_PROBLEM TO SOLVE_
Pick out and copy every line of the records below that contains the word "step", matching its case exactly.

<<<<

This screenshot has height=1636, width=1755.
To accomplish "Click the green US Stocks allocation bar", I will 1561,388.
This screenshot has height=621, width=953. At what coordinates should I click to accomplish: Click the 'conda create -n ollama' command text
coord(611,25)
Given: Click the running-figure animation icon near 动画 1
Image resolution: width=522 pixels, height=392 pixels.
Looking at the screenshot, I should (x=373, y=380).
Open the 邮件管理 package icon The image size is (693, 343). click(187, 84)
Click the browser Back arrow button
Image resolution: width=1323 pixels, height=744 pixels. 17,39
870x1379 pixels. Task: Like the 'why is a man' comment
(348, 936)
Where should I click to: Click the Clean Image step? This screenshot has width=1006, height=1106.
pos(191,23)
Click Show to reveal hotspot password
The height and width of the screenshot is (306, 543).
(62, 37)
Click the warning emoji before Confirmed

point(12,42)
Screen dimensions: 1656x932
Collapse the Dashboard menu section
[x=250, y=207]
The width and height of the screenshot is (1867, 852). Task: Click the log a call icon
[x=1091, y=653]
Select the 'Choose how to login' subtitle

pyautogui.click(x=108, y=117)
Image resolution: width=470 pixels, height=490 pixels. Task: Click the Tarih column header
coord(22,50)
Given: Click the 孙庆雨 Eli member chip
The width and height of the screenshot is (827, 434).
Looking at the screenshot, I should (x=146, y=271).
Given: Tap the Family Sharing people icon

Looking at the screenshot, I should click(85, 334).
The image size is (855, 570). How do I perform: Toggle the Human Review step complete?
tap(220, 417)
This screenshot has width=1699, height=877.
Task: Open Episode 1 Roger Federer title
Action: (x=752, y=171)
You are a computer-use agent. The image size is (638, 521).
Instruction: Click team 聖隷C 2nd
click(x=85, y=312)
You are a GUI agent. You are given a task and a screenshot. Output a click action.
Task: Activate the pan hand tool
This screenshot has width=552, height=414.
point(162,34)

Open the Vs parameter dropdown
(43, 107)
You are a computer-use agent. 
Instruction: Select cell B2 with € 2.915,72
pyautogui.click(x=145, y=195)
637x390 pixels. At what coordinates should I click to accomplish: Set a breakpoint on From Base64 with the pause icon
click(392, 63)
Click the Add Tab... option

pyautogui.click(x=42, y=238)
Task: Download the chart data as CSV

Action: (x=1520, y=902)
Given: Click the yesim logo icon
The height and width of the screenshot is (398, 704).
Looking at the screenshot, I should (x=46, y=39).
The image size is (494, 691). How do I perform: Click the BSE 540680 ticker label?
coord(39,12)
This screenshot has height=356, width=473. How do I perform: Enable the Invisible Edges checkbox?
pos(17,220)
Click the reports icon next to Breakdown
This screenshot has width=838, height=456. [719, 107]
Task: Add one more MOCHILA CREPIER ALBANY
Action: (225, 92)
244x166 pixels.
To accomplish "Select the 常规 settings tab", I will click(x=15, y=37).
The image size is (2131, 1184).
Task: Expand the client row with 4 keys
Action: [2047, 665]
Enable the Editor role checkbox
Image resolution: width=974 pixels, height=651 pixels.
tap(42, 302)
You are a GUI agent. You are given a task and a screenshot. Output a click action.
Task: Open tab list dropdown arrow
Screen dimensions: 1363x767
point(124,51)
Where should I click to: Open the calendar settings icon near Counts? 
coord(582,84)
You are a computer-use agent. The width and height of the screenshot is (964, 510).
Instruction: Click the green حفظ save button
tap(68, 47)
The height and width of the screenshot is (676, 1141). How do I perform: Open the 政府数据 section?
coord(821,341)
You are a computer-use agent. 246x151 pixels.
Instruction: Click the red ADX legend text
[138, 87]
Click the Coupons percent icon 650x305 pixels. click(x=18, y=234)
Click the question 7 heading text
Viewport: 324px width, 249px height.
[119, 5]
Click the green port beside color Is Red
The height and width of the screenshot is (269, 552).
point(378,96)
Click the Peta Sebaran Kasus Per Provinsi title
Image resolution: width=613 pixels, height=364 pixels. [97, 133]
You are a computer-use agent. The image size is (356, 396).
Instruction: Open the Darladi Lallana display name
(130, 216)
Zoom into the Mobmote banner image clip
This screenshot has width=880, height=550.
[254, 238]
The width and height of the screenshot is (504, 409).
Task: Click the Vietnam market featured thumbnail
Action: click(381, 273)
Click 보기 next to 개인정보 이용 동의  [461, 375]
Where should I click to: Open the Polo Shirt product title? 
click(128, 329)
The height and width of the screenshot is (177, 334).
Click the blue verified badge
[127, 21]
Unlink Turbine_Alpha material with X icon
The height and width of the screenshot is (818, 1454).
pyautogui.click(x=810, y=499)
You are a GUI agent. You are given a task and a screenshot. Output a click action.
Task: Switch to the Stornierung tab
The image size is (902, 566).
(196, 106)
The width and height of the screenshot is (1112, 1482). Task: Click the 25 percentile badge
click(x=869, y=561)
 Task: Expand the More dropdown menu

>>>>

_EXERCISE ANSWER_
Where should I click to: Click the Clean Image step? This screenshot has width=1006, height=1106.
The image size is (855, 570). How do I perform: Toggle the Human Review step complete?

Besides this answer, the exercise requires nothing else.